DATASET CONTENT:
(begin)
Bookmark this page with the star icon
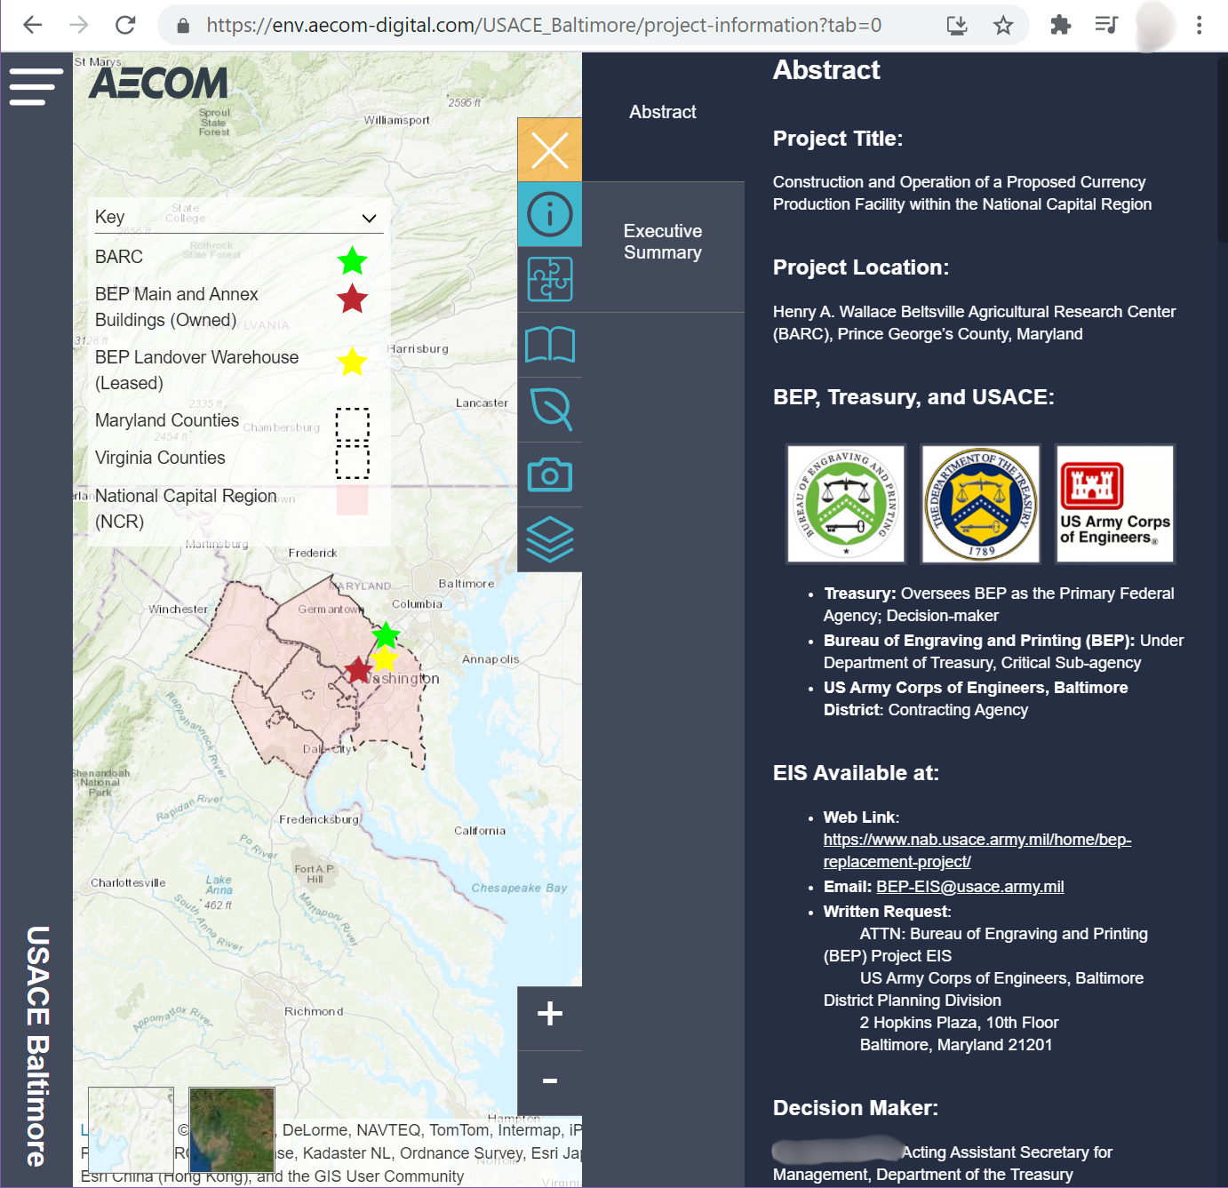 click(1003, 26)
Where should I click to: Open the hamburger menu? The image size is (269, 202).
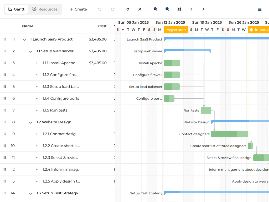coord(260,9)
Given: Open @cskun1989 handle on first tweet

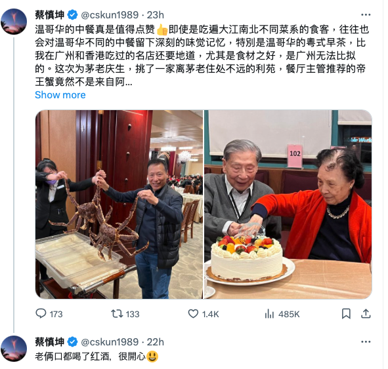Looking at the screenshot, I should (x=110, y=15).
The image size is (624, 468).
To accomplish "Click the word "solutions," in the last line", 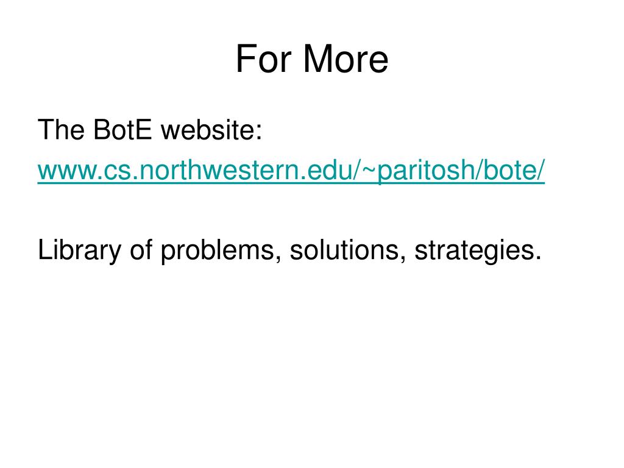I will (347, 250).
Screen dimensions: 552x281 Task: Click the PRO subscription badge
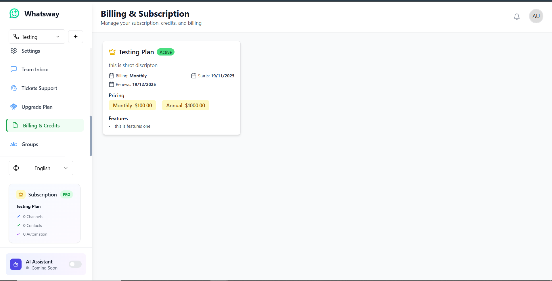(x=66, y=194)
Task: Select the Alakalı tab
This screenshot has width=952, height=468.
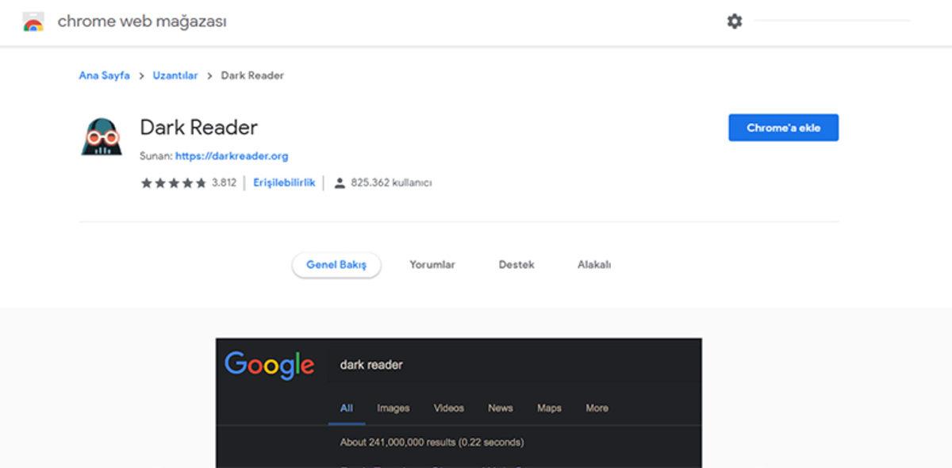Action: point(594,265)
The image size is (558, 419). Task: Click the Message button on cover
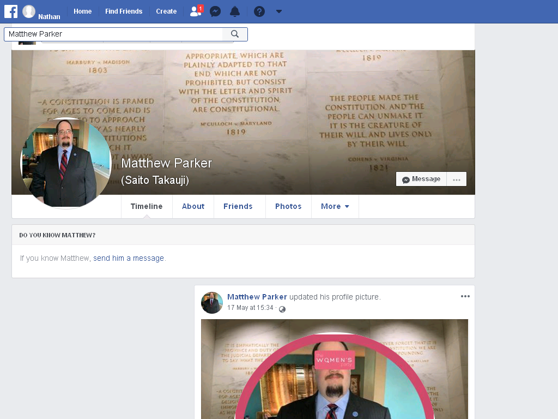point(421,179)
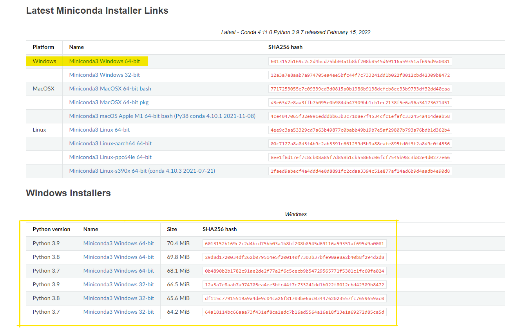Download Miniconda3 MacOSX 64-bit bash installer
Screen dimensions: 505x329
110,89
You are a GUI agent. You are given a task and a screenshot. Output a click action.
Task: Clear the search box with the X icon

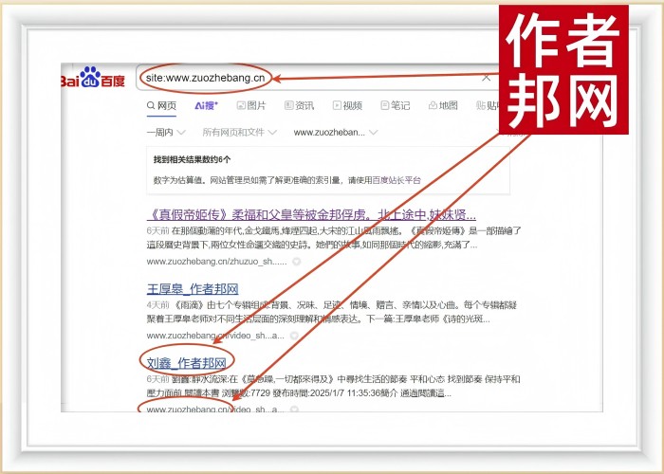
(end)
PROBLEM TO SOLVE: From the items above, extract each line containing the word "with".

TASK RESPONSE:
Bookmark this page with the star icon
Task: Clear the search box with the X icon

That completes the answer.